Using AutoLayout and ensuring bounds of parent view to fit subviews when resized

I really wish I could get my head around auto layout. It seems that whenever I read an abstract description of how things are supposed to work it makes sense, but whenever I actually try and put it into practise it always causes massive headaches. So, apologies if there is already an answer out there for this but I couldn't find one.
The problem should be relatively simple. I have a container view, which contains two subviews, shown here in hideous colours for maximum readability :) :
The bottom (black) view, should remain at it's current size and maintain the spacing between it and the red view, and the spacing between itself and the bottom of yellow view.
The red view I want to be able to dynamically change its height, causing the black view to shift up/down accordingly whilst the yellow view resizes to fit both the red+black views.
For the black view, I've added constraints to:
Set the height to 94
Pin the leading and trailing space to superview
Set the top space to the red view at 51.
Set the bottom space to the yellow view at 20.
I am trying to understand what seemingly-mystical set of constraints I need to add in order that, when the red view is resized vertically, the black view stays its current distance from the red view and maintains its size, and the outer container view resizes accordingly so that it contains the red view + black view + vertical spacing between the views.
For the red view, I've added constraints to pin the top, left and right spacing to superview, but have had no luck working out the vertical constraints. Currently I've got a constraint pinning the height =114 with a priority of 999 and a constraint with height >=114 with a priority of 1000 thinking this would ensure the view is always at least 114 in height...
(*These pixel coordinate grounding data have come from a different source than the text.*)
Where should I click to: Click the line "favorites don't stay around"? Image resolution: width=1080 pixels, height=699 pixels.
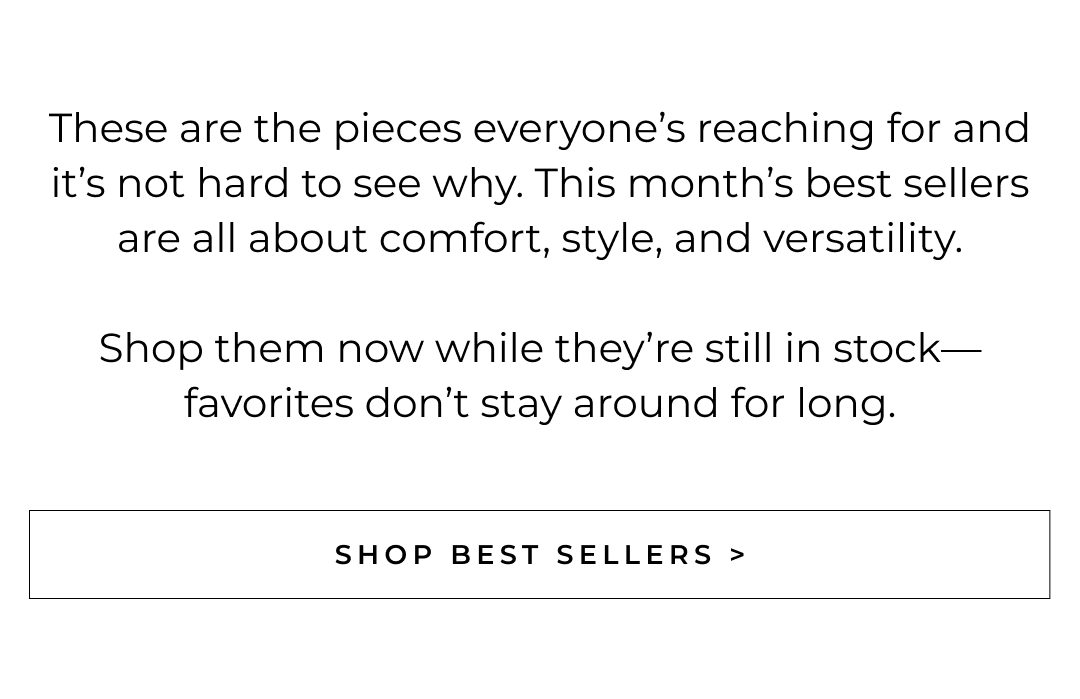(x=540, y=404)
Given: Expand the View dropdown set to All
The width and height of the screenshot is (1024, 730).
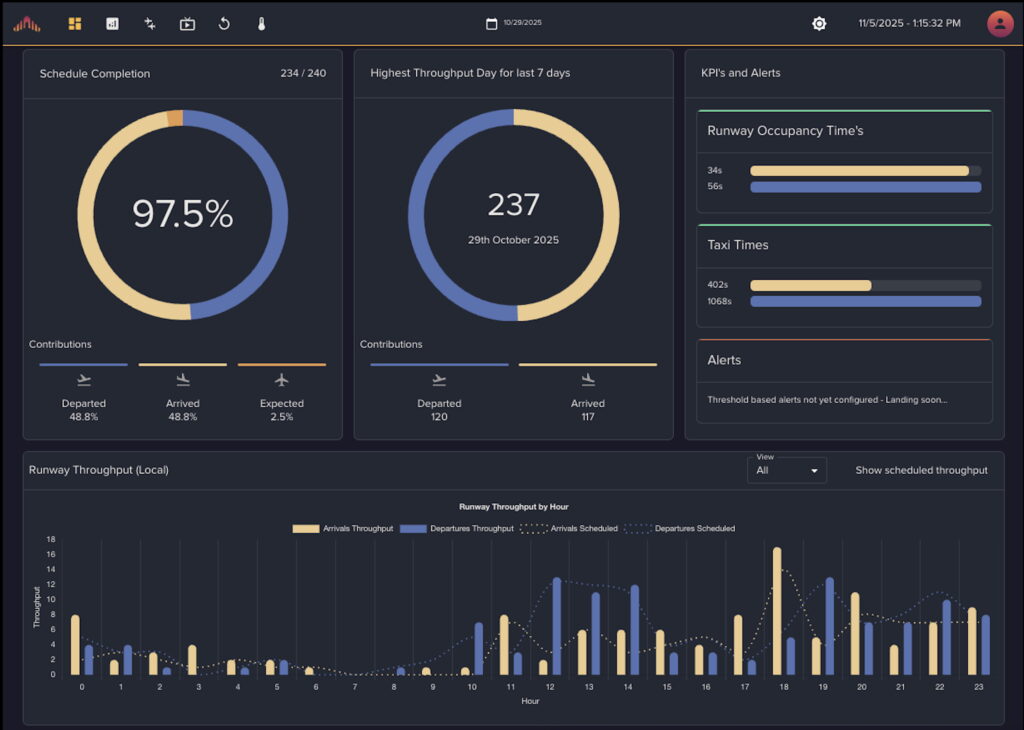Looking at the screenshot, I should (786, 470).
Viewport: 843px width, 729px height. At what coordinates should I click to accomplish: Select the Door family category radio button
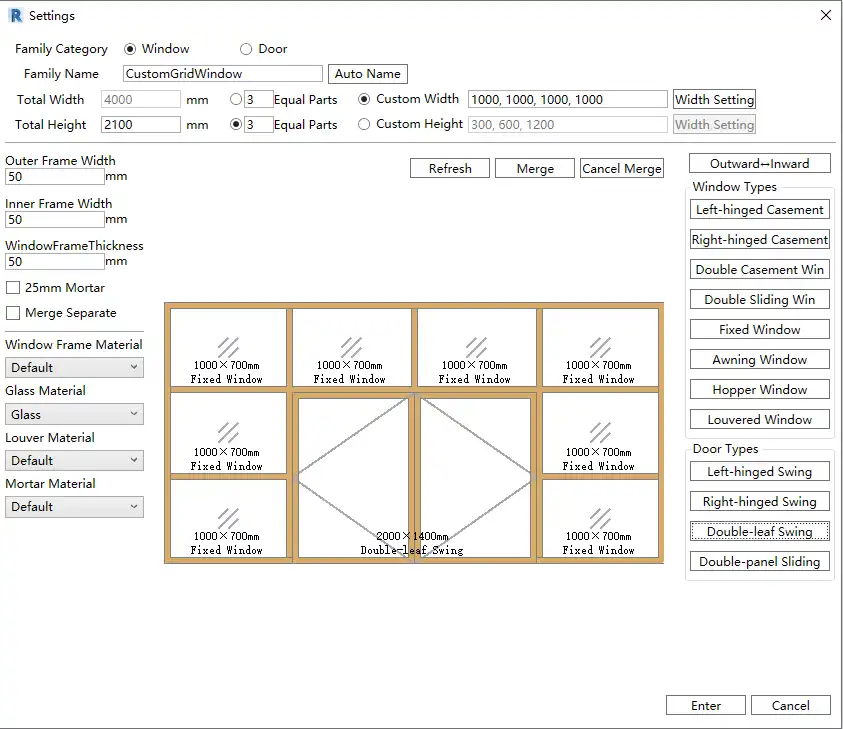246,49
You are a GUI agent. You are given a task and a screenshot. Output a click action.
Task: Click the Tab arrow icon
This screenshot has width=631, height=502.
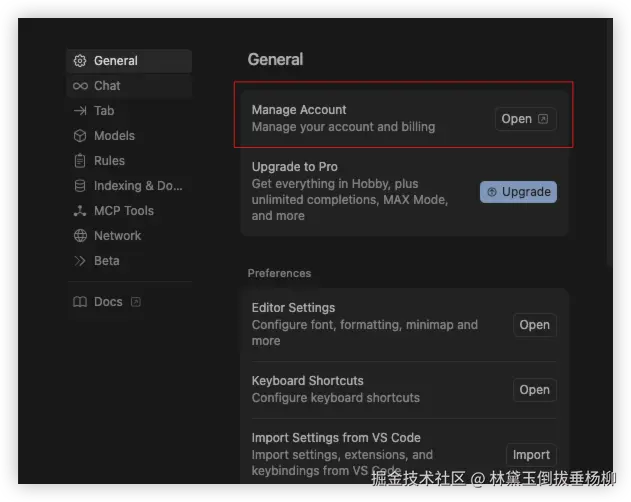(x=80, y=111)

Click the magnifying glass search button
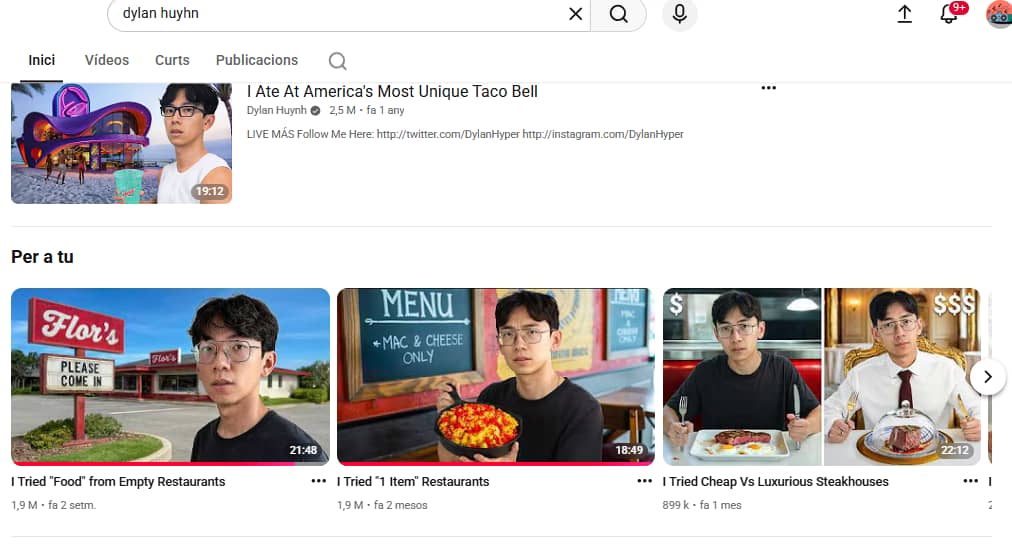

The fun starts when I try and manually set the height of the red view.... I've added a button on the view, and when the button is pressed, I manually set the bounds of the red view. (The red view's default height is 114):
CGRect bounds = self.redView.bounds;
bounds.size.height = 300;
self.redView.bounds = bounds;
When I run this and press the button, the view goes from this:
To this:
To me this makes no sense whatsoever. Why does this result in:
The Y origin of the red view changing? Particularly when there is a "required" constraint telling it to stay 20pts from the top of yellow view.
The spacing between the red and black views breaking down, even though the constraint on the spacing between them is "required"?
The vertical size of yellow view not changing. Again, despite the spacing between red+black, and me having tried just about every combination I can think of in terms of compression resistance and content hugging priority.....
I really want to understand this, so would be really grateful if someone can explain what additional constraints / changes to constants are required, but more importantly WHY they are required, because to me it doesn't seem clear at all how the layout system comes up with its answers....
Any clarification much appreciated.
Thanks in advance
(All code above is running on iOS 7 and built with Xcode 5.0.2).
You don't need any fancy constraints to do what you want here -- no inequalities or messing with the priorities. In addition to the constraints to the sides, the red view should have 20 to top, 51 to black view, and a height constraint of 114. The black view, has a 20 to the bottom and a height of 94. The superview (yellow) should have zero constraints to top, left and right -- no height. You should have an IBOutlet to the red view's height constraint. When you want to change its height, modify its constraint (don't set frames):
- (IBAction)resizeYellowView:(id)sender {
self.heightCon.constant = 300;
}
Everything is linked together from the top of the yellow view to the bottom with fixed values, so the only thing that can change when the height of the red view changes, is the height of the yellow view.